(Beginning of RECORD EXCERPTS)

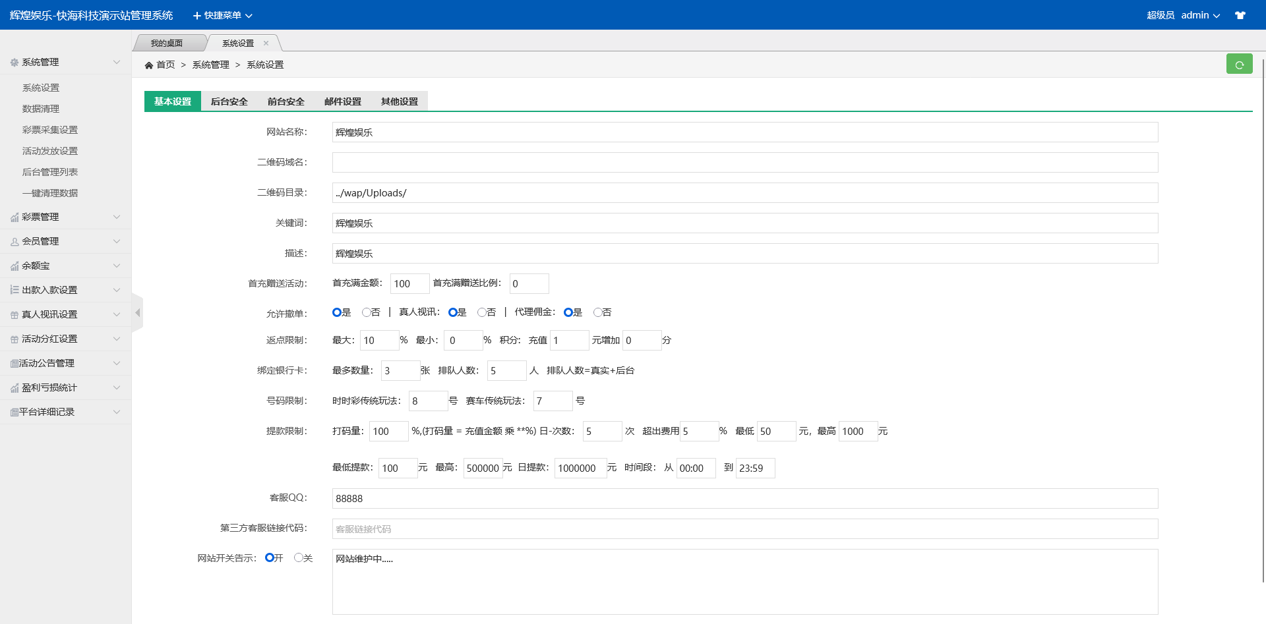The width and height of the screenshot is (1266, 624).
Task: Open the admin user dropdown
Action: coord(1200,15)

(End of RECORD EXCERPTS)
(Beginning of RECORD EXCERPTS)

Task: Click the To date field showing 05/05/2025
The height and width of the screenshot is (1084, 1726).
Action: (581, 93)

(End of RECORD EXCERPTS)
(Beginning of RECORD EXCERPTS)

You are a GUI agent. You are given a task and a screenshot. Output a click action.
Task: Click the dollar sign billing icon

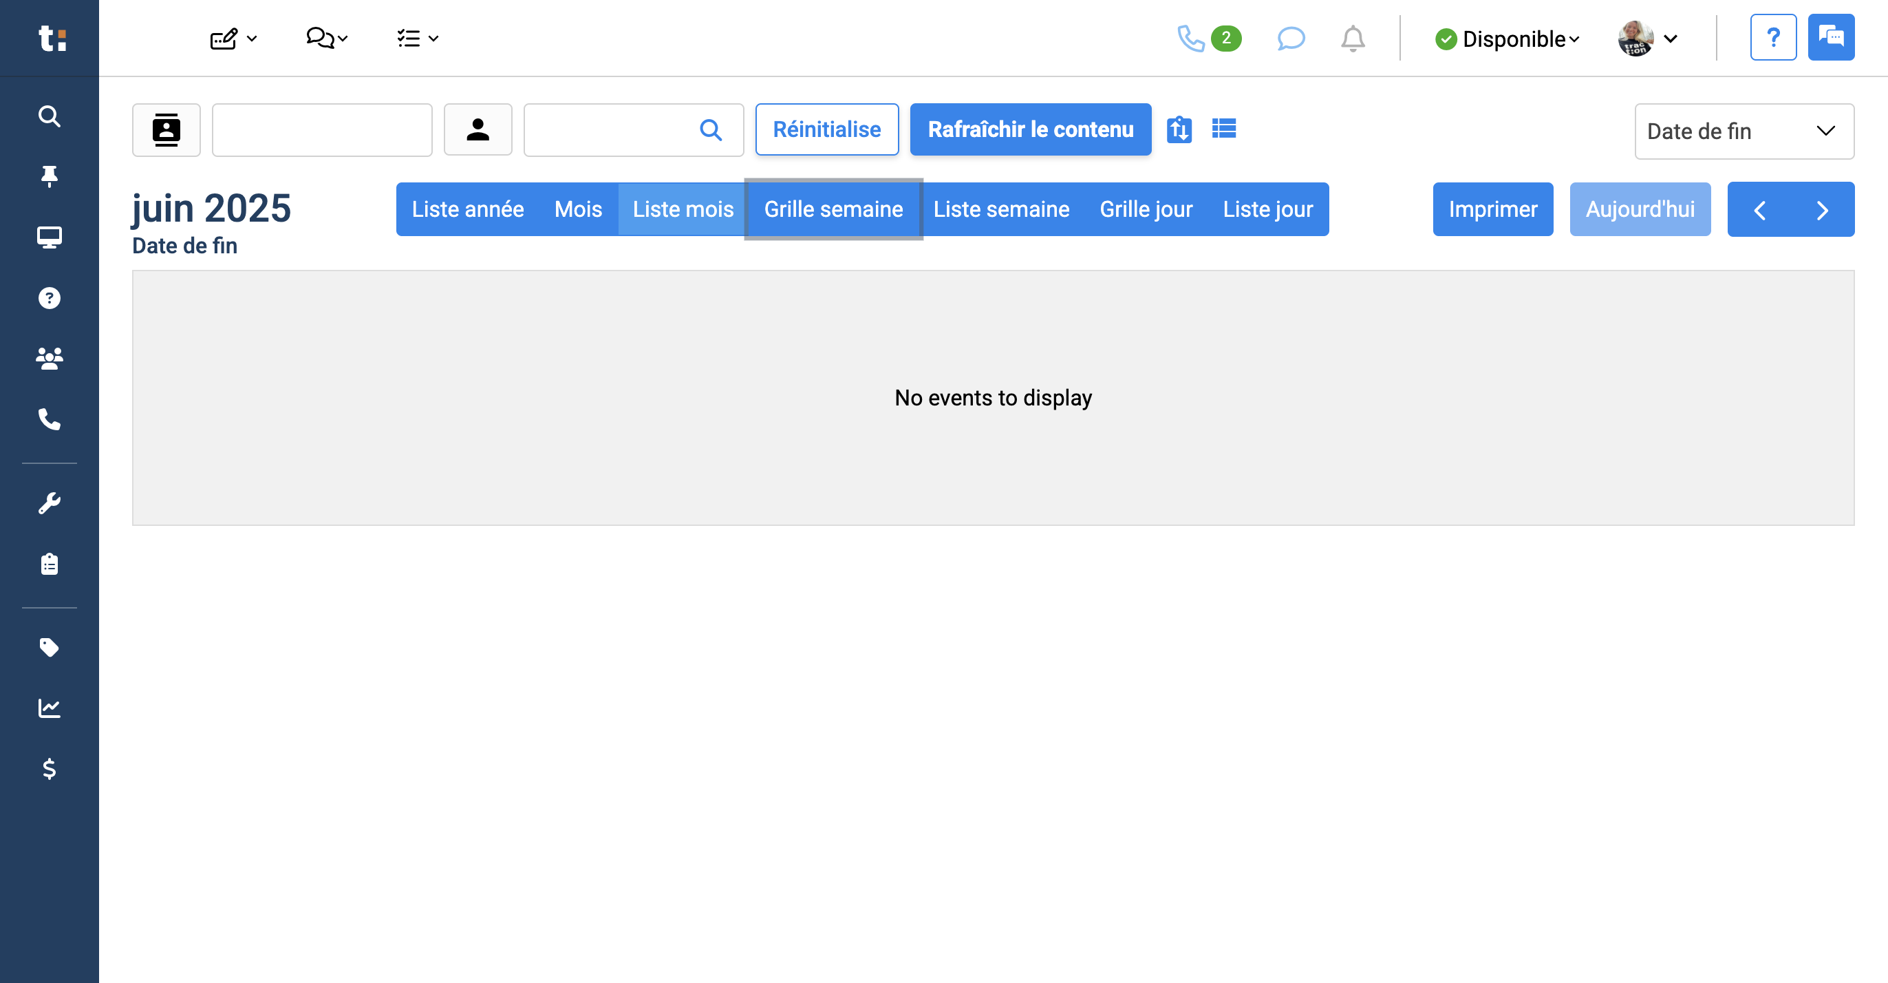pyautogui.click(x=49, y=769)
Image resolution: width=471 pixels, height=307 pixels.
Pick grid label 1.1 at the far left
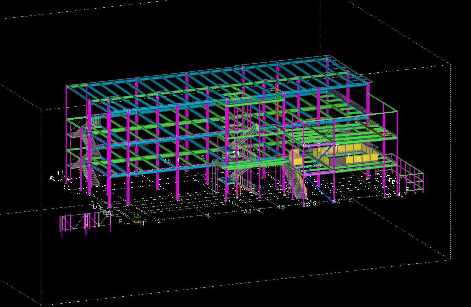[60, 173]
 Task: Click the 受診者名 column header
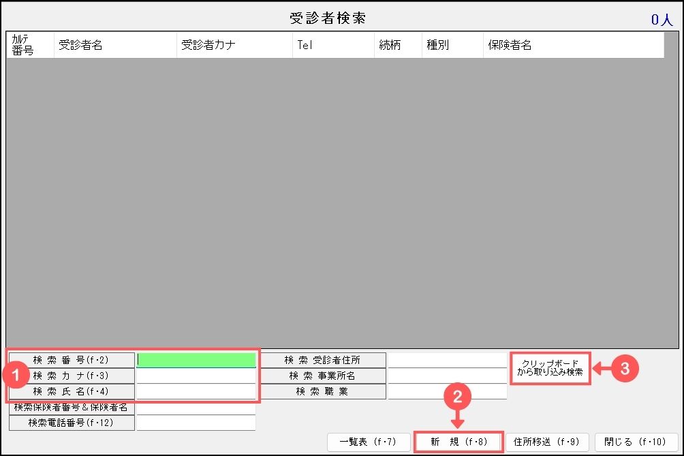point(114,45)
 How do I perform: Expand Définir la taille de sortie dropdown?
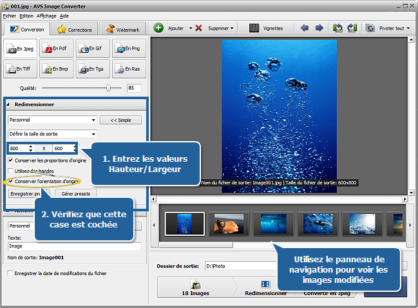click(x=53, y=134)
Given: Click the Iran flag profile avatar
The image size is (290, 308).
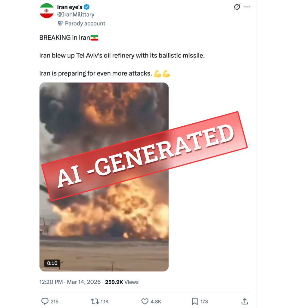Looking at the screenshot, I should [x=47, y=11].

(End of RECORD EXCERPTS)

• _AIM OF THE TASK_
Precisely those lines above that run from the line with "You are a GUI" up to and including the line with "Given: Click the Iran flag profile avatar" are to be set down, with the pictures omitted.

• _RESULT_
You are a GUI agent. You are given a task and a screenshot. Output a click action.
Task: Click the dollar sign billing icon

pyautogui.click(x=49, y=769)
Image resolution: width=471 pixels, height=307 pixels.
Pick grid label 1.1 at the far left
[60, 173]
 Task: Click the 受診者名 column header
point(114,45)
 How do I perform: Expand Définir la taille de sortie dropdown?
click(x=53, y=134)
Given: Click the Iran flag profile avatar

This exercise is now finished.